Keywords: Bladder cancer, histology, squamous, staging, survival
Introduction
Bladder cancer (BC) is a serious health problem worldwide in that it is the 9th most common cancer and the 13th cause of death from cancer.[1] According to the GLOBOCAN, the highest incidence rates were observed in men in Southern and Western Europe, North America, as well as certain countries in Northern Africa and Western Asia.[2] Turkey is one of the five countries with the highest age-standardized incidence (16.6/100.000) as well as the highest age-standardized death rate (6.6/100.000).[3] According to the data by Turkish Ministry of Health, Department of Fight Against Cancer, BC is the 3rd frequent cancer type after lung and prostate cancers in men.[4] Since BC is known as the most expensive cancer ever treated, it imposes a significant cost on Turkish health economy.[5]

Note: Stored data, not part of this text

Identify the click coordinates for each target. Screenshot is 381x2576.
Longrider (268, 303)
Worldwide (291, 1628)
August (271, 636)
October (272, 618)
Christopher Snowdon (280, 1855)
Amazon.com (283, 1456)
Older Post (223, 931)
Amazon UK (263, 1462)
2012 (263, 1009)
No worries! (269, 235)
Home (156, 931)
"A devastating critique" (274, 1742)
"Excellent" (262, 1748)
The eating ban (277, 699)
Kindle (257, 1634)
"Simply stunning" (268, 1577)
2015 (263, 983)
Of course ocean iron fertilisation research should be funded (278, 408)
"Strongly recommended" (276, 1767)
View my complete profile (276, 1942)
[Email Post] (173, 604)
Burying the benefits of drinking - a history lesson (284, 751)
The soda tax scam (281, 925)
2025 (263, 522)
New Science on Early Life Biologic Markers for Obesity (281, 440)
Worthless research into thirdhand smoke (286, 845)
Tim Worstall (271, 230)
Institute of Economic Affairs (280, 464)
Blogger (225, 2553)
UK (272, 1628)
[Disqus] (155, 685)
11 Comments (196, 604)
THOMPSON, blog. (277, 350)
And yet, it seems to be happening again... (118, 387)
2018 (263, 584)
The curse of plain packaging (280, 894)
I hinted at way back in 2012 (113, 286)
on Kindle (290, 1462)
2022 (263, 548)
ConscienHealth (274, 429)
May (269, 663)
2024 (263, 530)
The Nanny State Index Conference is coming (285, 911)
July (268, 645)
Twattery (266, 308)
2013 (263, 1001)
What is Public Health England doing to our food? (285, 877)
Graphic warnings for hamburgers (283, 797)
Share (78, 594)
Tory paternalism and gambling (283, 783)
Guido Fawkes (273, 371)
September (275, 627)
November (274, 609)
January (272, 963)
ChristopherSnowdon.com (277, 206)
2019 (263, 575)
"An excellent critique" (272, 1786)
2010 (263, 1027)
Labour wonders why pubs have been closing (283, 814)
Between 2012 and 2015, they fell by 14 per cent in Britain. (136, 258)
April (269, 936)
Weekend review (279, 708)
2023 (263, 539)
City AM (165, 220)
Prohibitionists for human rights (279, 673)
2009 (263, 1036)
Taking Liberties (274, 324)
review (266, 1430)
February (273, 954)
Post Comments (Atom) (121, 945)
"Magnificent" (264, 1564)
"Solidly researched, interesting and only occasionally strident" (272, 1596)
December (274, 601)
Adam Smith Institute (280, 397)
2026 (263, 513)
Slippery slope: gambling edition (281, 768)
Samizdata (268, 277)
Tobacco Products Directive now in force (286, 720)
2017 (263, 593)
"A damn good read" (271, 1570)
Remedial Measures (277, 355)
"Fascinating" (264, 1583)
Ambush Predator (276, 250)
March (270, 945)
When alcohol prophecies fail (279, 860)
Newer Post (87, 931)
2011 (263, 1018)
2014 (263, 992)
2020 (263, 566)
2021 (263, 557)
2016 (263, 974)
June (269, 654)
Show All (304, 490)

Bladder cancer is generally evaluated in two categories as non-muscle invasive BC (NMIBC) that is confined to mucosa and muscle invasive BC (MIBC) that invades detrusor muscle. The latter one is more aggressive and likely to metastasizes either to associated lymph nodes or distant organs.[6] The gold-standard treatment of patients with MIBC is radical cystectomy (RC) in compliance with thorough loco-regional (pelvic) lymph node dissection (LND) and urinary diversion. Stage, and histology of the disease and histology is known as the most important factors for survival in MIBC.

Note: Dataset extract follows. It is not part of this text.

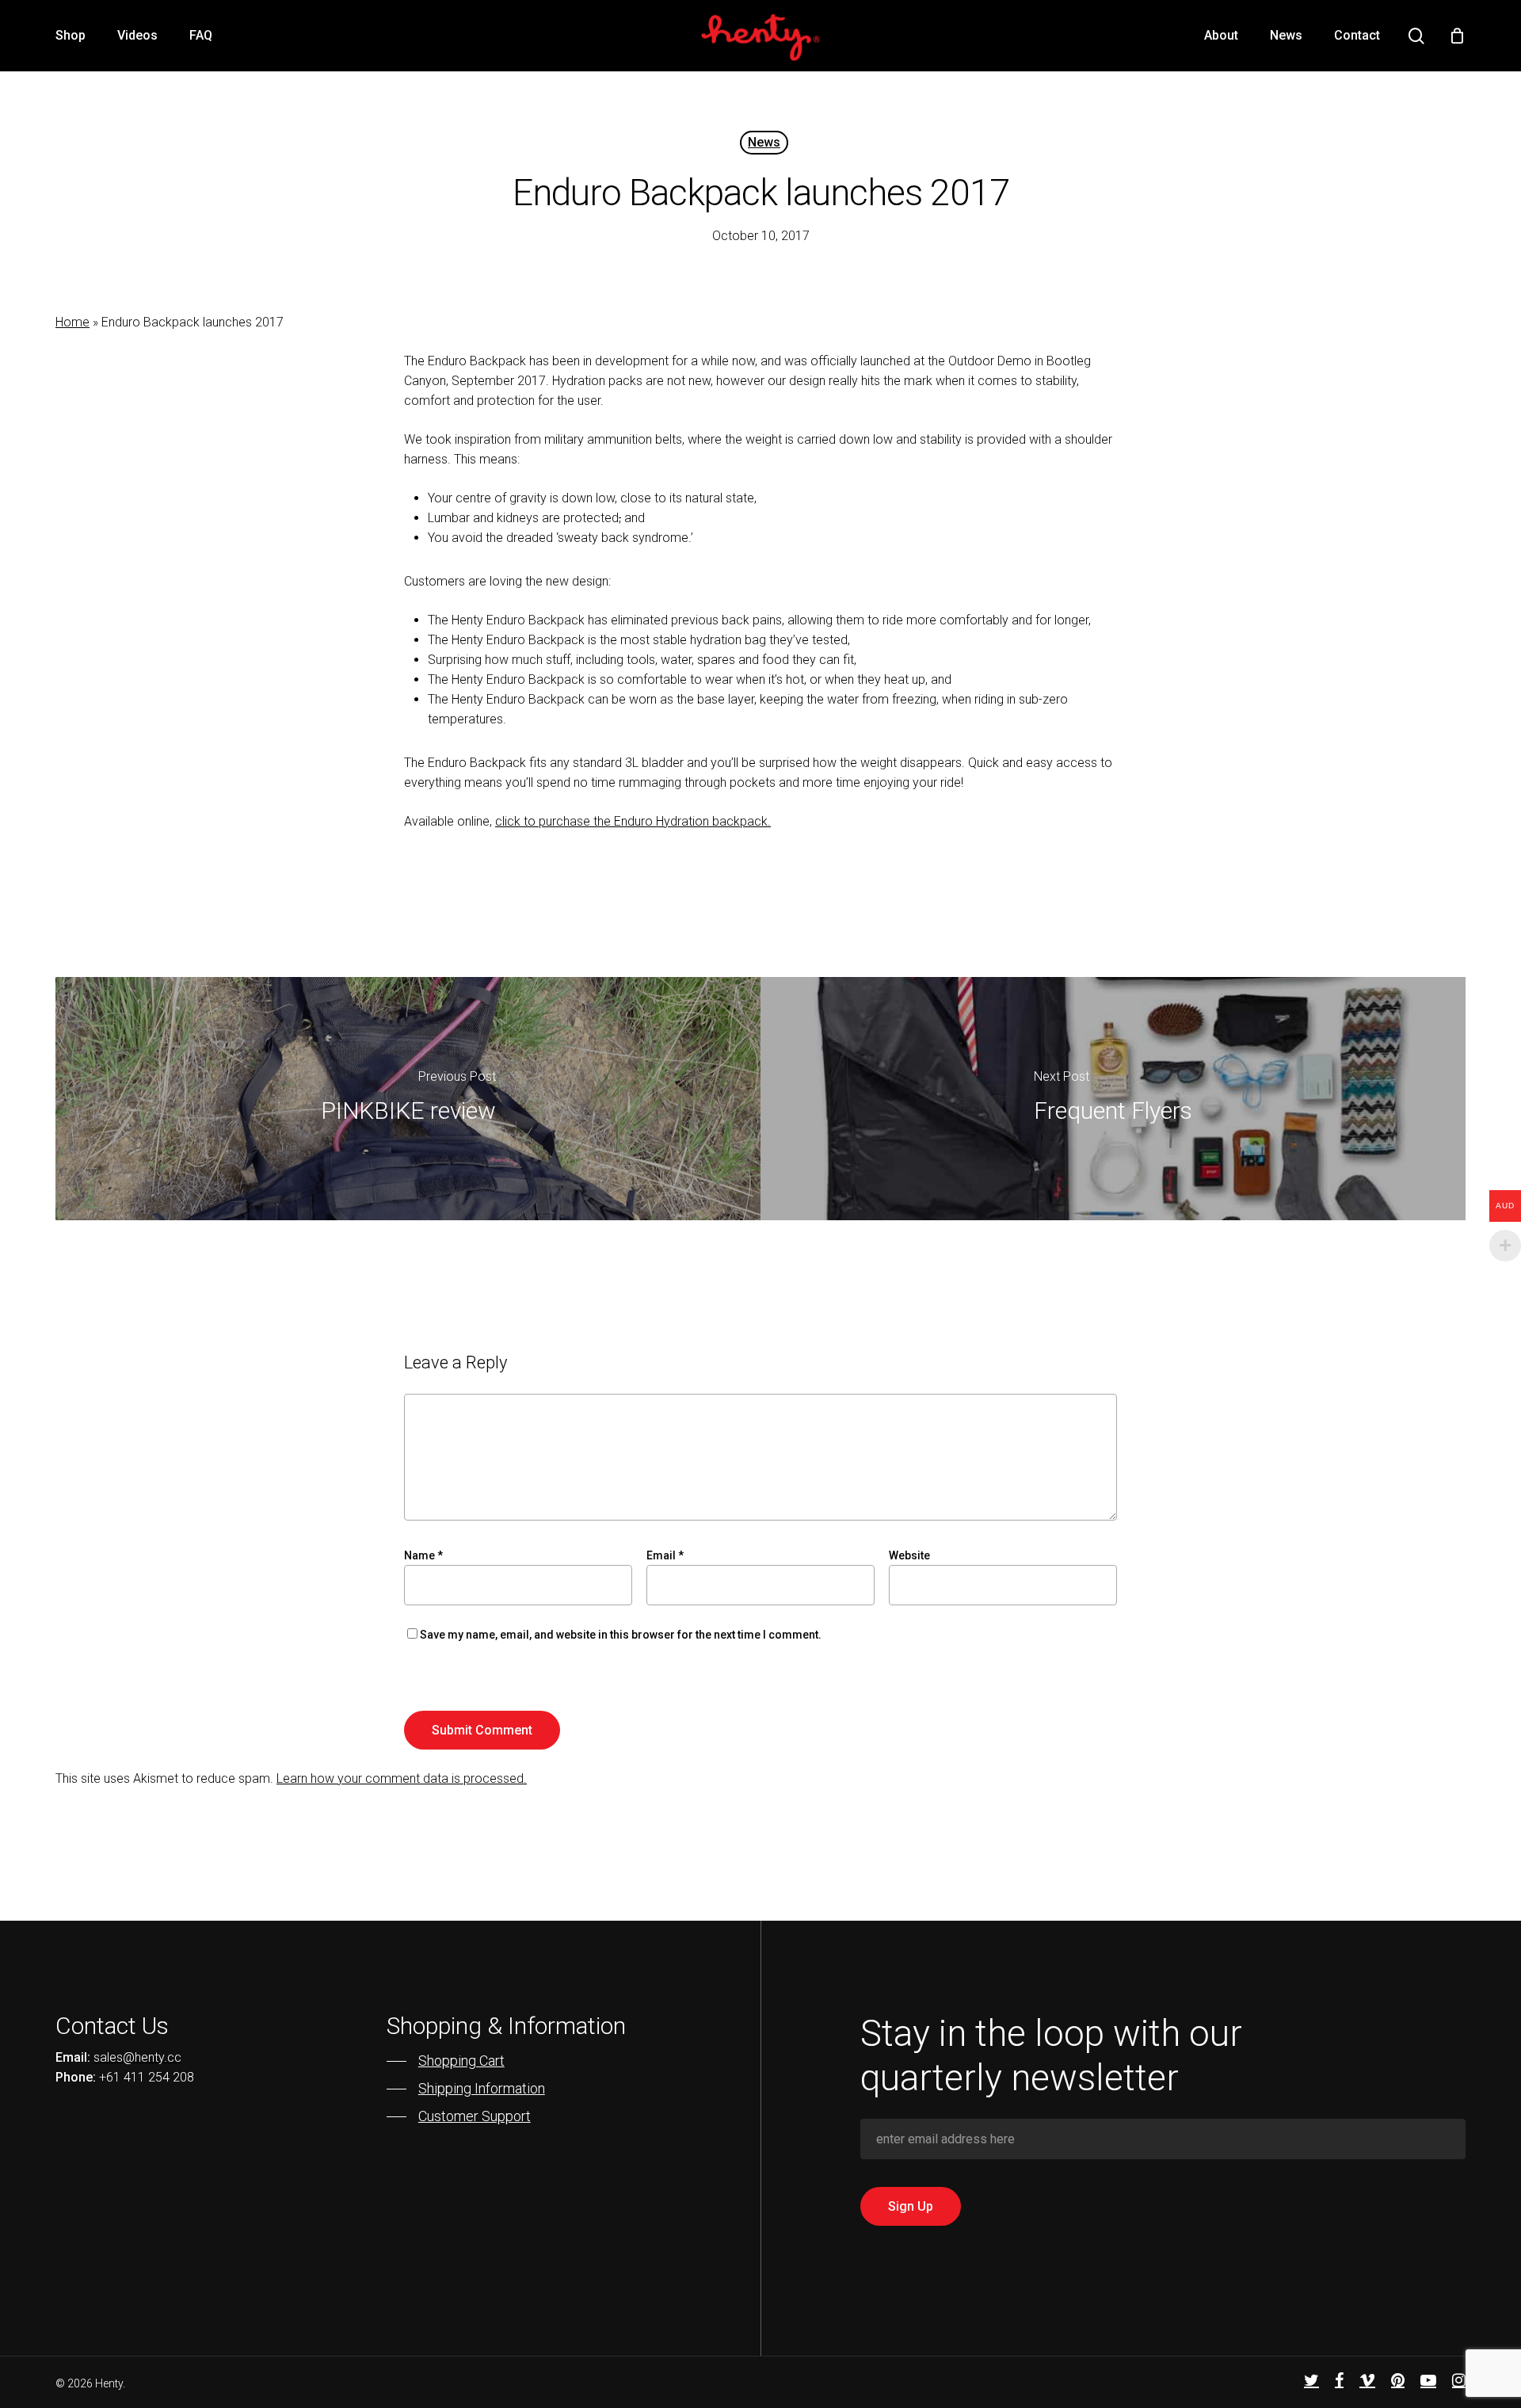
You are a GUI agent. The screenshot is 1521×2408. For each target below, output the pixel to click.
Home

Currently, histology is the only reliable determining factor for tumor biology. BC generally develops from urothelium; a specific form of epithelium that covers the inner surface of bladder and much of the urinary tract. However, in 10–25% of the cases, BC histology is different from the pure urothelial histology (PUH) and it is called “variant histology” (VH) referring to all pathologies in BC other than PUH.[7] Evidence from a retrospective analyses revealed that, patients with VH have more aggressive disease in comparison with PUH and poor response to existing therapies such as RC [7]. However, recent studies question this acceptance and noted that VHs might not be associated with decreased survival rates.[8,9] Accordingly, the aim of this retrospective report is to investigate the relationship between VH and oncological outcomes after RC such as pathological stage of BC and disease specific survival (DSS).
Material and methods
The present study includes 223 patients who underwent RC between September 2006 and July 2016 for MIBC or patients with NMIBC who failed intravesical treatment and complete follow-up data were available for DSS. All patients were preoperatively evaluated with abdomino-pelvic computed tomography (CT) or magnetic resonance imaging (MRI) for local clinical staging. Meanwhile, non-contrast thorax CT and bone scintigraphy or PET-CT were used to determine distant organ metastasis. Ethical committee approval was not obtained for this study which is not mandatory for retrospective studies in our institution. However, informed consent was obtained from all study population.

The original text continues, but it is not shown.